▶ **RECORDS FOR THIS EXERCISE**
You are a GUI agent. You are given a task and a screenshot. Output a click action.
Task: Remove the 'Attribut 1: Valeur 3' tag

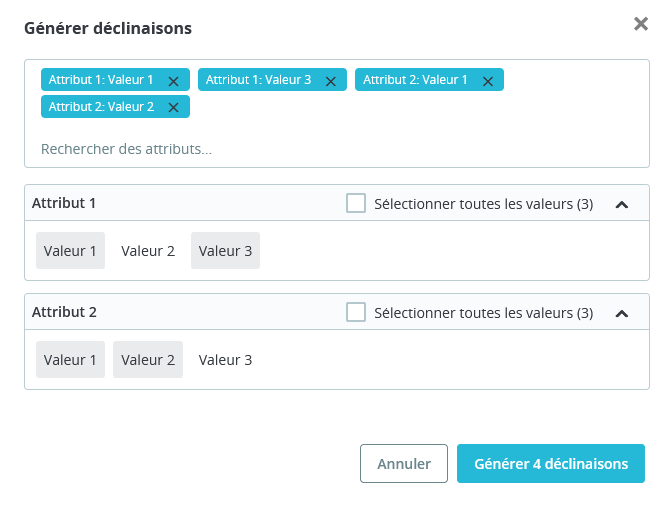pyautogui.click(x=330, y=81)
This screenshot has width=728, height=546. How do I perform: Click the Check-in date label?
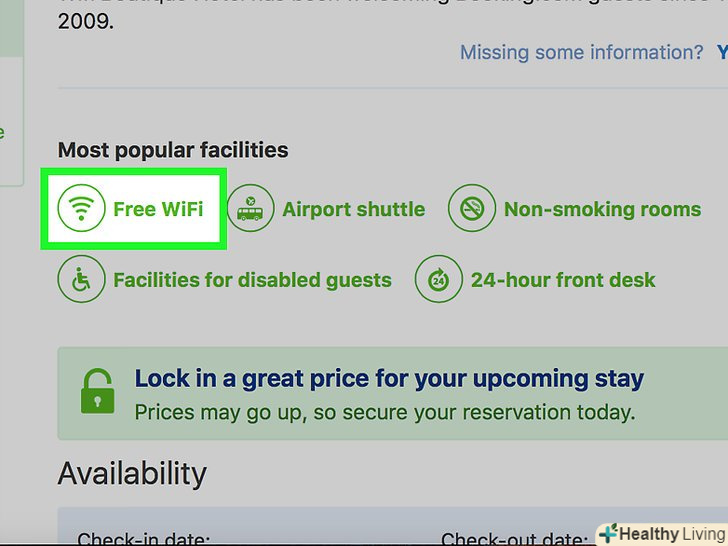[144, 538]
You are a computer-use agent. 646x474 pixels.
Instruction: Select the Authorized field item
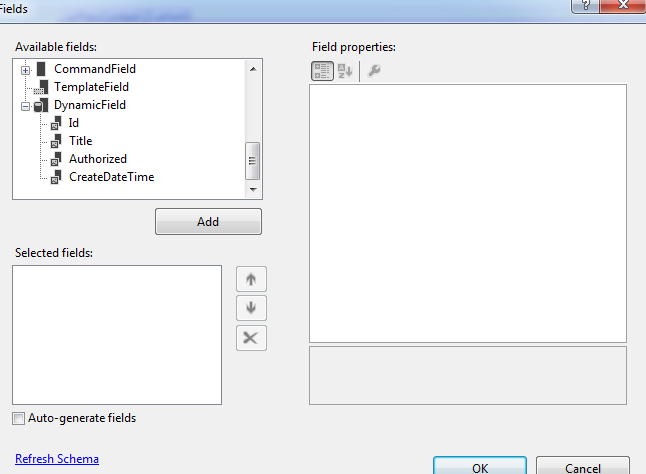[98, 159]
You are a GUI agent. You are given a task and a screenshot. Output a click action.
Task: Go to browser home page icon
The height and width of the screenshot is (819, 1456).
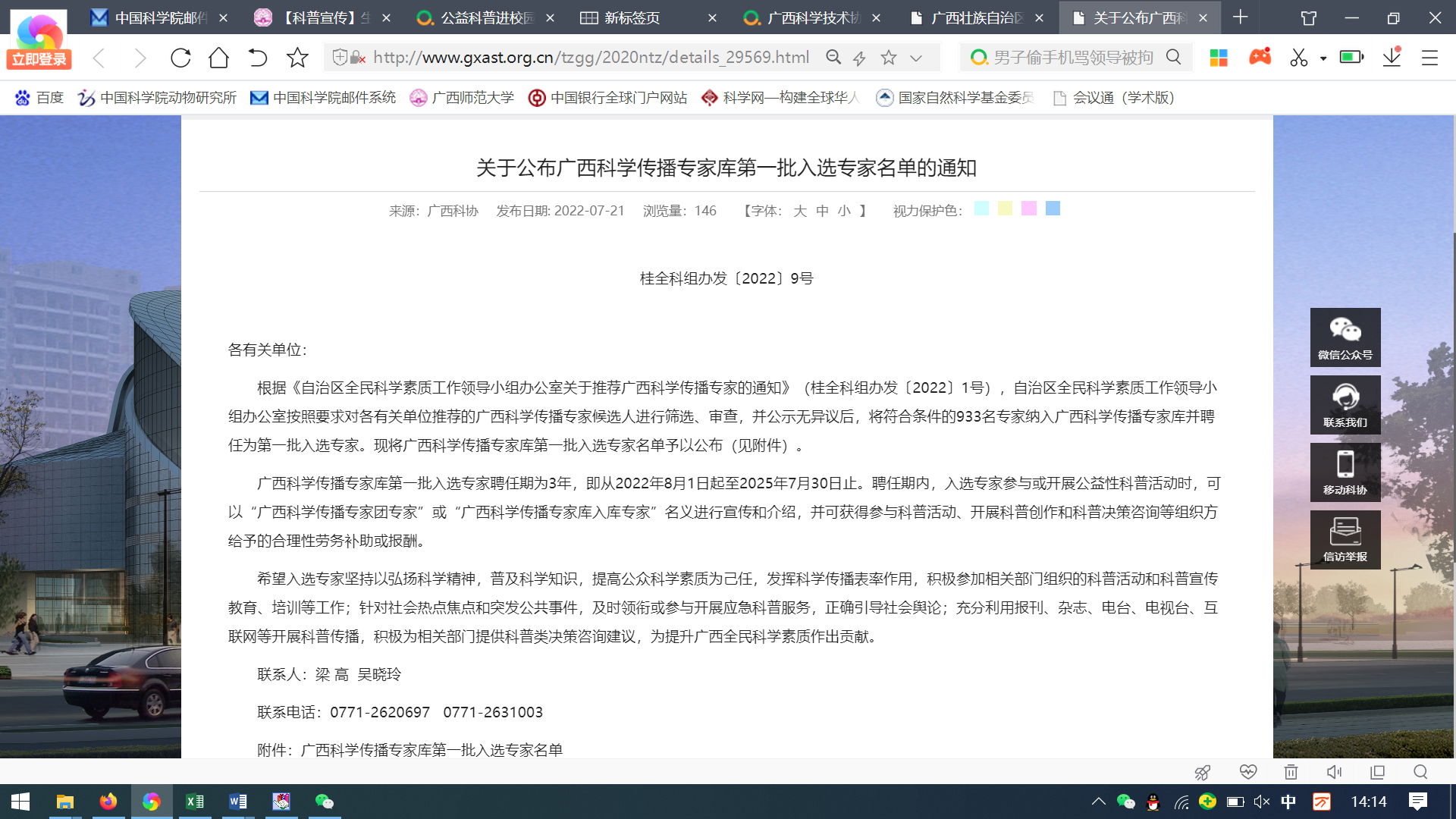point(218,58)
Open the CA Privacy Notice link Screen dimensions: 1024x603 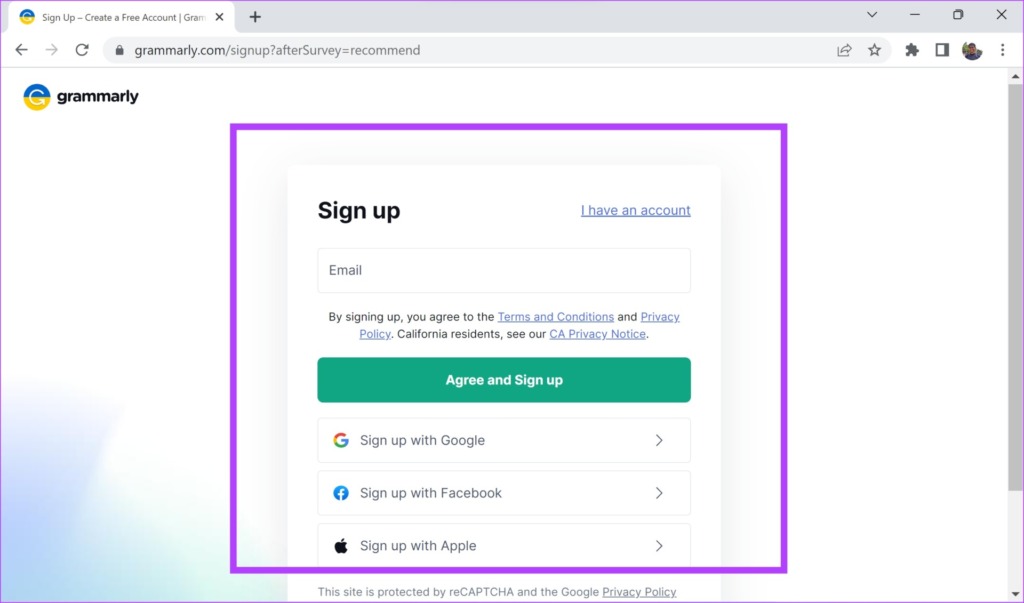597,334
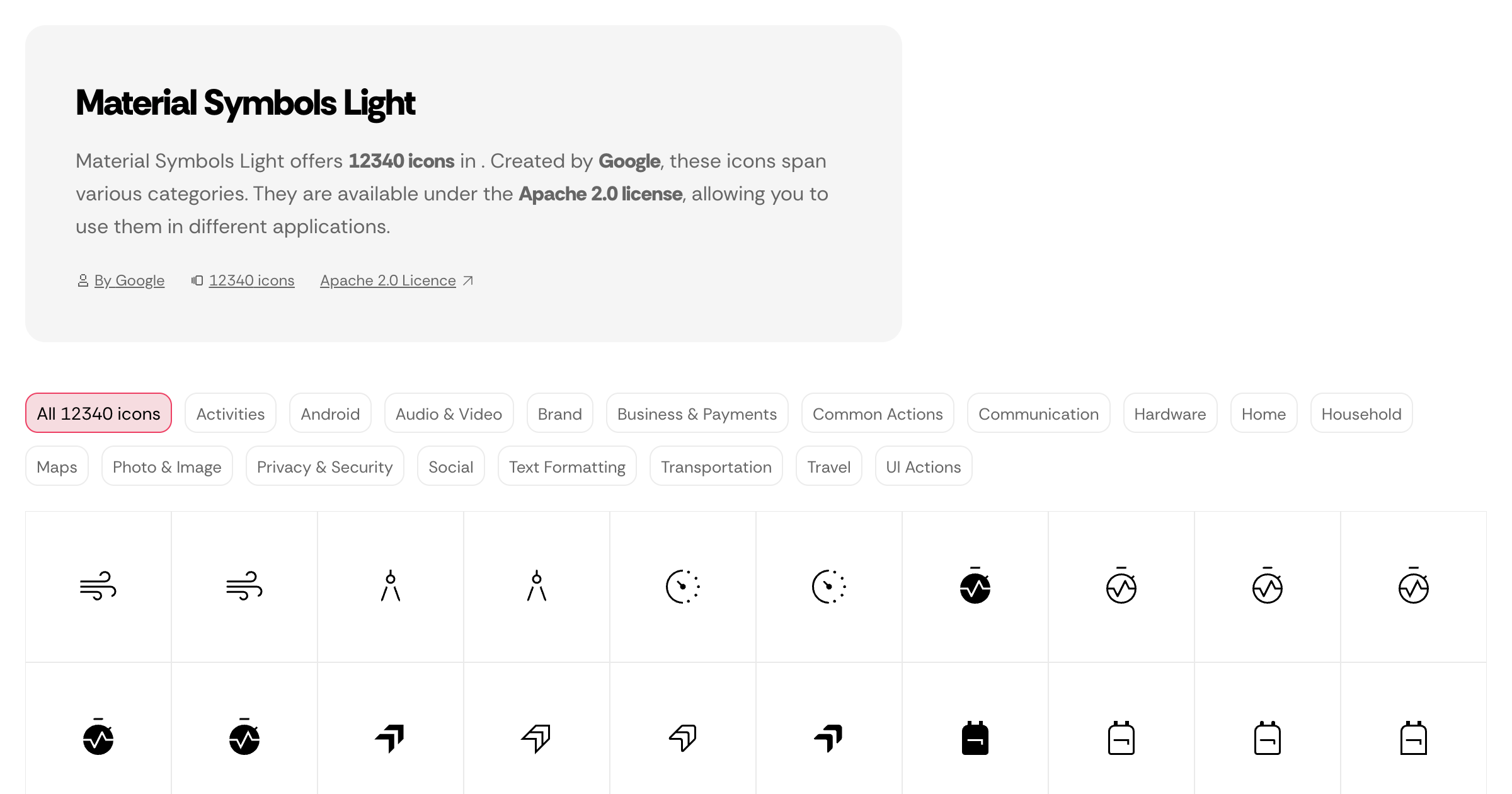Click the second drafting compass icon
1512x794 pixels.
[536, 586]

▶ **TASK OBJECTIVE**
Copy out every line above that contains the string "height". Case counts.

▶ **WRITTEN RESPONSE**
This screenshot has width=728, height=546. How do I perform: Click the Check-in date label?
The height and width of the screenshot is (819, 1456).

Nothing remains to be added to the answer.